*Texto para análise*
==========
I- O aval a aceitante, sociedade por quotas, de uma letra, concedido por socios de tal sociedade subsiste mesmo que os avalistas deixem de ser socios da mesma, visto a sua posição ser de terceiro que asseguravam o direito do credor.
II- Não pode, pois, um avalista desses opor a outro avalista que cumpriu a obrigação cartular um contrato de cessão da sua quota a outrem e em que se clausulou que o cedente ficava dispensado do pagamento em causa.
III- Não ha, em tal caso, o beneficio de excussão ou outra circunstancia impeditiva do direito ao avalista que pagou a letra, pelo facto de este beneficiar de uma penhora para garantia do seu credito, demonstrado que a coisa respectiva foi vendida em execução movida por terceiro antes de a obrigação cartular se vencer e ser paga e não provado que o A. tivesse recebido todo ou parte do respectivo produto.
==========
*Informação fornecida*
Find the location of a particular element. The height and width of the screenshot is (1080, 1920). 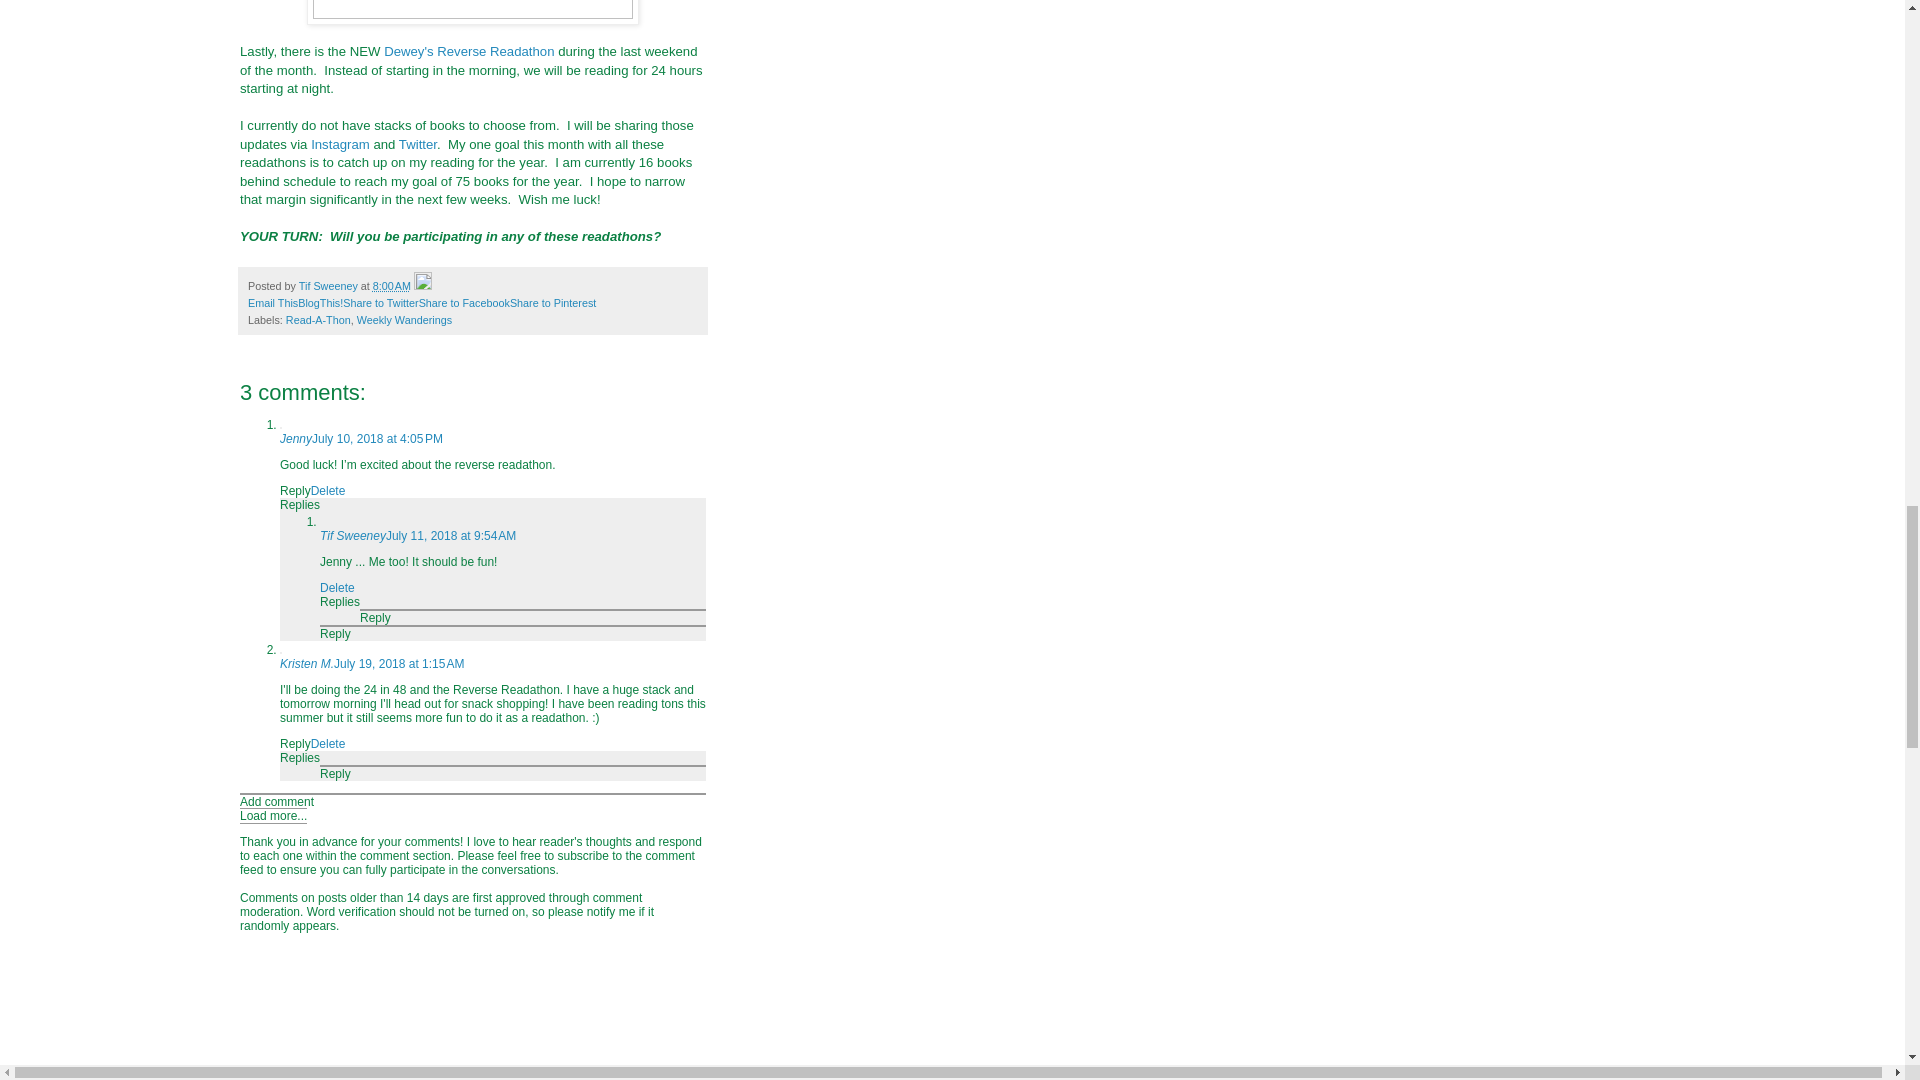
==========
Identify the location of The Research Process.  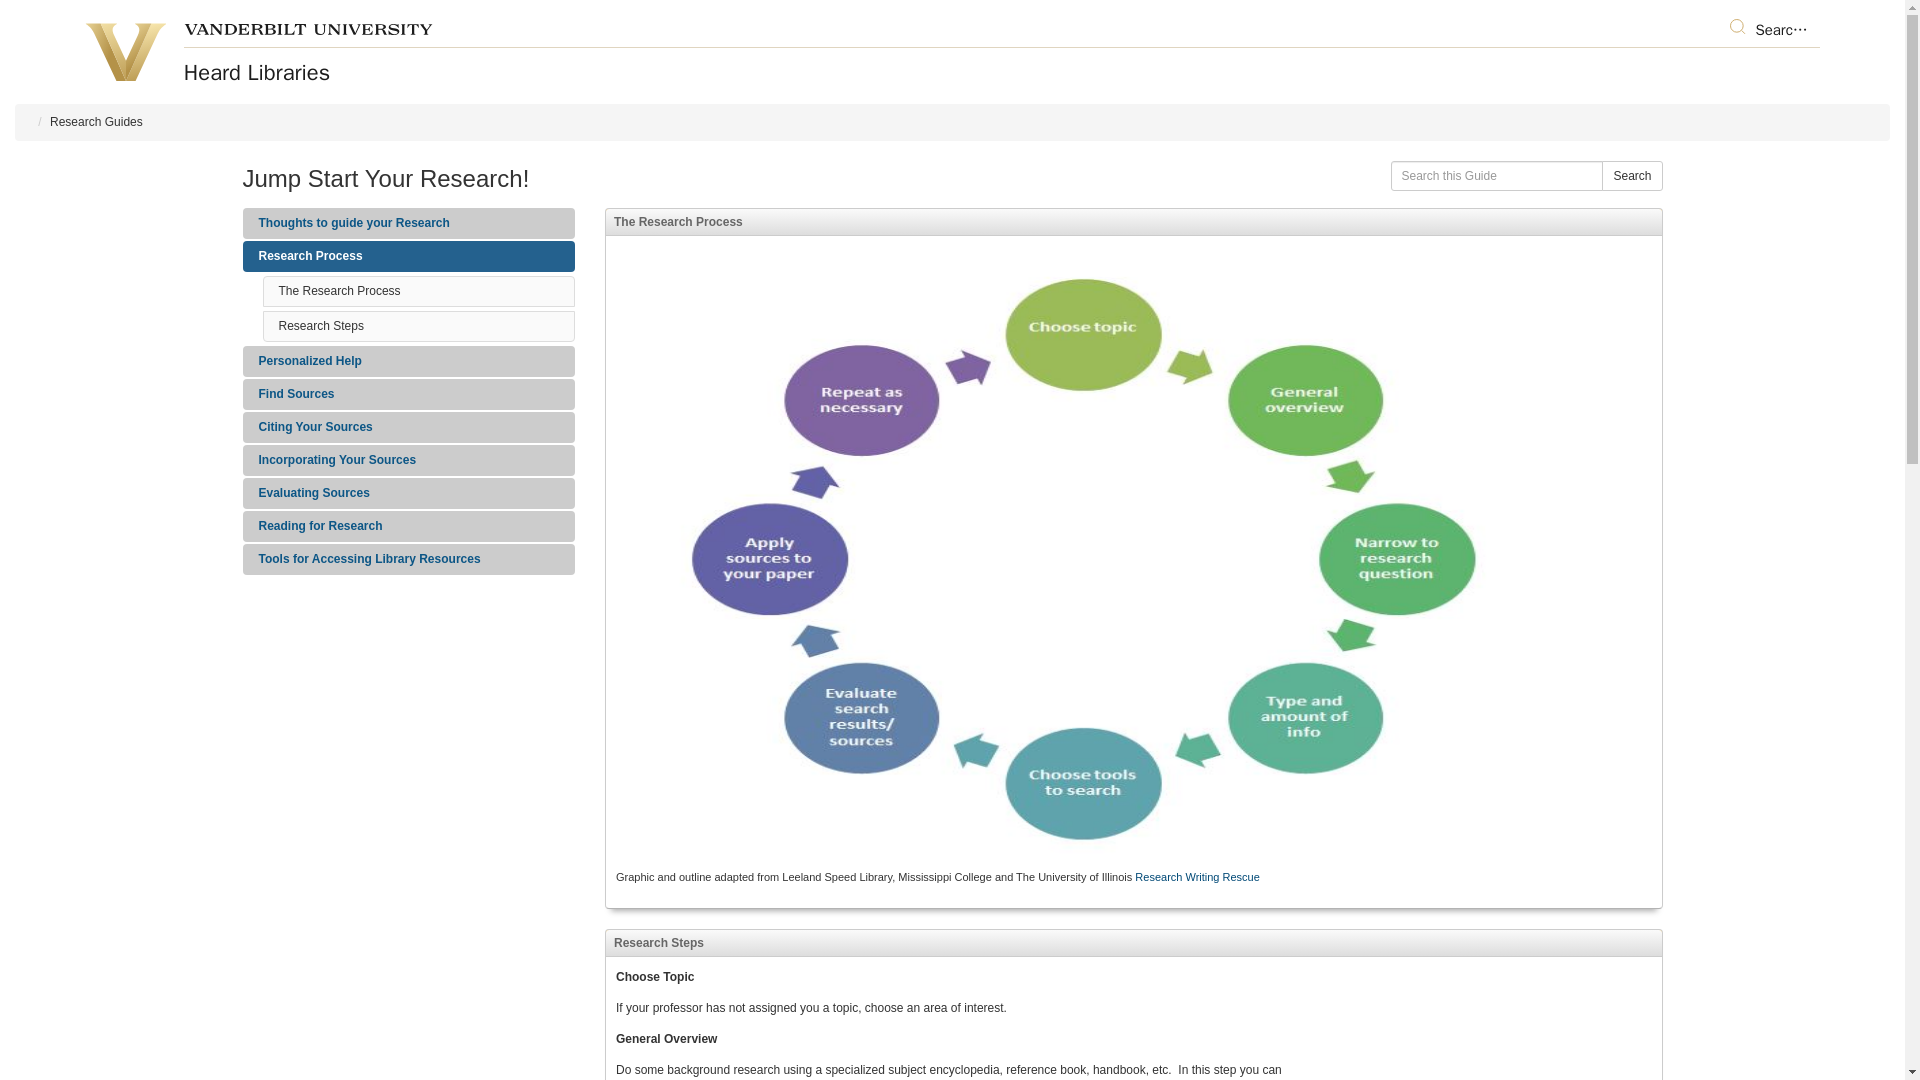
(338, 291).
==========
*O que fazer*
1. No texto sobre o aval de uma letra, o que aconteceu à coisa penhorada antes de a obrigação cartular se vencer e ser paga?
2. Reproduza o trecho do texto sobre o aval de uma letra que vai de "I- O aval a" a "do respectivo produto.".
3. Dê seguimento ao texto sobre o aval de uma letra a partir do ponto em que ele termina.

*Respostas esperadas*
1. Foi vendida em execução movida por terceiro.

2.
I- O aval a aceitante, sociedade por quotas, de uma letra, concedido por socios de tal sociedade subsiste mesmo que os avalistas deixem de ser socios da mesma, visto a sua posição ser de terceiro que asseguravam o direito do credor.
II- Não pode, pois, um avalista desses opor a outro avalista que cumpriu a obrigação cartular um contrato de cessão da sua quota a outrem e em que se clausulou que o cedente ficava dispensado do pagamento em causa.
III- Não ha, em tal caso, o beneficio de excussão ou outra circunstancia impeditiva do direito ao avalista que pagou a letra, pelo facto de este beneficiar de uma penhora para garantia do seu credito, demonstrado que a coisa respectiva foi vendida em execução movida por terceiro antes de a obrigação cartular se vencer e ser paga e não provado que o A. tivesse recebido todo ou parte do respectivo produto.

3.
IV- De igual modo irreleva a caução prestada por outro avalista quanto a sua responsabilidade, indemonstrado que o A. se tivesse pago.
V- O beneficio de excussão que assiste, conforme o disposto no artigo 638, n. 1 do Codigo Civil, ao demandado, no caso, contra o A., subrogado nos termos do artigo 650, n. 1 do Codigo Civil, so opera na fase da execução e não da demanda.